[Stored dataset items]

##########

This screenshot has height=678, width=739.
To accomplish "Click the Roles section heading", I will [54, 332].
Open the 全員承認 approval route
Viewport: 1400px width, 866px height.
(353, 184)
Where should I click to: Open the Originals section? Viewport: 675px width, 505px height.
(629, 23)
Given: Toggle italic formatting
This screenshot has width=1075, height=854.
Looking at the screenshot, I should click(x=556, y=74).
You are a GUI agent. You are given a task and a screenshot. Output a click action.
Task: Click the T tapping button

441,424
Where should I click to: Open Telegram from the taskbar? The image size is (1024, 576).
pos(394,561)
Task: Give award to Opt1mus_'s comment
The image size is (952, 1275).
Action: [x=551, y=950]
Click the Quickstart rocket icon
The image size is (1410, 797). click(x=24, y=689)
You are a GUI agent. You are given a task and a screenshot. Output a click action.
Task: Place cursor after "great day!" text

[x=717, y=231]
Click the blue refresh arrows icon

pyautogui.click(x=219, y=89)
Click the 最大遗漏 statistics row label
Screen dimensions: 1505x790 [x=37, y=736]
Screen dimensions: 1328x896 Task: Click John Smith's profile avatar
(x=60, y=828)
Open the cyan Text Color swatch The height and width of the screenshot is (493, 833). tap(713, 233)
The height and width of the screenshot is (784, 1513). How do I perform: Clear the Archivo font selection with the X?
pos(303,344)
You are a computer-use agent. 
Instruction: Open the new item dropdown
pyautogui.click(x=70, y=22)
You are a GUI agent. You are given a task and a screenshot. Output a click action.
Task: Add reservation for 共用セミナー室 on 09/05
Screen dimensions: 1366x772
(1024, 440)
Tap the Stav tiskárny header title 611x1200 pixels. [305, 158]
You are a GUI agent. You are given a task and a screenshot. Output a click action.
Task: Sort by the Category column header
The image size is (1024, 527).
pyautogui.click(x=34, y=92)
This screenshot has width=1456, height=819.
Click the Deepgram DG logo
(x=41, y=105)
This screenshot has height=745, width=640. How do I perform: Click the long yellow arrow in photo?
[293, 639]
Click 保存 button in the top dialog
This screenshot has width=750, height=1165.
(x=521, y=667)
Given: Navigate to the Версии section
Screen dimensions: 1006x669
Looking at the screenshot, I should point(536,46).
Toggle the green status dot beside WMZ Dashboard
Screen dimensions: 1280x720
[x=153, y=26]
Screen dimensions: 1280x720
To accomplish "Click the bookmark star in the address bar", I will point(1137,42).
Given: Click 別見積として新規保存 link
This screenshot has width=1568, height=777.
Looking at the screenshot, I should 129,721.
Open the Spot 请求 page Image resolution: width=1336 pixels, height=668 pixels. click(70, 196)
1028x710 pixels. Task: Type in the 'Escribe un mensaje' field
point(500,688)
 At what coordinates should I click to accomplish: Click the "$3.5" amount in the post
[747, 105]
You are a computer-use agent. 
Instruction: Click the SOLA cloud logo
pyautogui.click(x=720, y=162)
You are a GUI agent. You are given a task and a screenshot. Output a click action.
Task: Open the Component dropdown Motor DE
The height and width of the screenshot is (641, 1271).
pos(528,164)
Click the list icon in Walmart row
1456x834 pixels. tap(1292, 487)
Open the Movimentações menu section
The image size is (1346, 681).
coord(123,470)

##########

### [What you are asked to do]
Reproduce every one of the rows above verbatim, with no changes of any kind.

### [Written answer]
This screenshot has height=678, width=739.
To accomplish "Click the Roles section heading", I will [54, 332].
Open the 全員承認 approval route
Viewport: 1400px width, 866px height.
(353, 184)
Where should I click to: Open the Originals section? Viewport: 675px width, 505px height.
(629, 23)
Given: Toggle italic formatting
This screenshot has width=1075, height=854.
Looking at the screenshot, I should click(x=556, y=74).
You are a GUI agent. You are given a task and a screenshot. Output a click action.
Task: Click the T tapping button

441,424
Where should I click to: Open Telegram from the taskbar? The image size is (1024, 576).
pos(394,561)
Task: Give award to Opt1mus_'s comment
The image size is (952, 1275).
Action: [x=551, y=950]
Click the Quickstart rocket icon
The image size is (1410, 797). click(x=24, y=689)
You are a GUI agent. You are given a task and a screenshot. Output a click action.
Task: Place cursor after "great day!" text

[x=717, y=231]
Click the blue refresh arrows icon

pyautogui.click(x=219, y=89)
Click the 最大遗漏 statistics row label
Screen dimensions: 1505x790 [x=37, y=736]
Screen dimensions: 1328x896 Task: Click John Smith's profile avatar
(x=60, y=828)
Open the cyan Text Color swatch The height and width of the screenshot is (493, 833). tap(713, 233)
The height and width of the screenshot is (784, 1513). How do I perform: Clear the Archivo font selection with the X?
pos(303,344)
You are a computer-use agent. 
Instruction: Open the new item dropdown
pyautogui.click(x=70, y=22)
You are a GUI agent. You are given a task and a screenshot. Output a click action.
Task: Add reservation for 共用セミナー室 on 09/05
Screen dimensions: 1366x772
(1024, 440)
Tap the Stav tiskárny header title 611x1200 pixels. [305, 158]
You are a GUI agent. You are given a task and a screenshot. Output a click action.
Task: Sort by the Category column header
The image size is (1024, 527).
pyautogui.click(x=34, y=92)
This screenshot has width=1456, height=819.
Click the Deepgram DG logo
(x=41, y=105)
This screenshot has height=745, width=640. How do I perform: Click the long yellow arrow in photo?
[293, 639]
Click 保存 button in the top dialog
This screenshot has width=750, height=1165.
(x=521, y=667)
Given: Navigate to the Версии section
Screen dimensions: 1006x669
Looking at the screenshot, I should point(536,46).
Toggle the green status dot beside WMZ Dashboard
Screen dimensions: 1280x720
[x=153, y=26]
Screen dimensions: 1280x720
To accomplish "Click the bookmark star in the address bar", I will point(1137,42).
Given: Click 別見積として新規保存 link
This screenshot has width=1568, height=777.
Looking at the screenshot, I should 129,721.
Open the Spot 请求 page Image resolution: width=1336 pixels, height=668 pixels. click(70, 196)
1028x710 pixels. Task: Type in the 'Escribe un mensaje' field
point(500,688)
 At what coordinates should I click to accomplish: Click the "$3.5" amount in the post
[747, 105]
You are a computer-use agent. 
Instruction: Click the SOLA cloud logo
pyautogui.click(x=720, y=162)
You are a GUI agent. You are given a task and a screenshot. Output a click action.
Task: Open the Component dropdown Motor DE
The height and width of the screenshot is (641, 1271).
pos(528,164)
Click the list icon in Walmart row
1456x834 pixels. tap(1292, 487)
Open the Movimentações menu section
The image size is (1346, 681).
coord(123,470)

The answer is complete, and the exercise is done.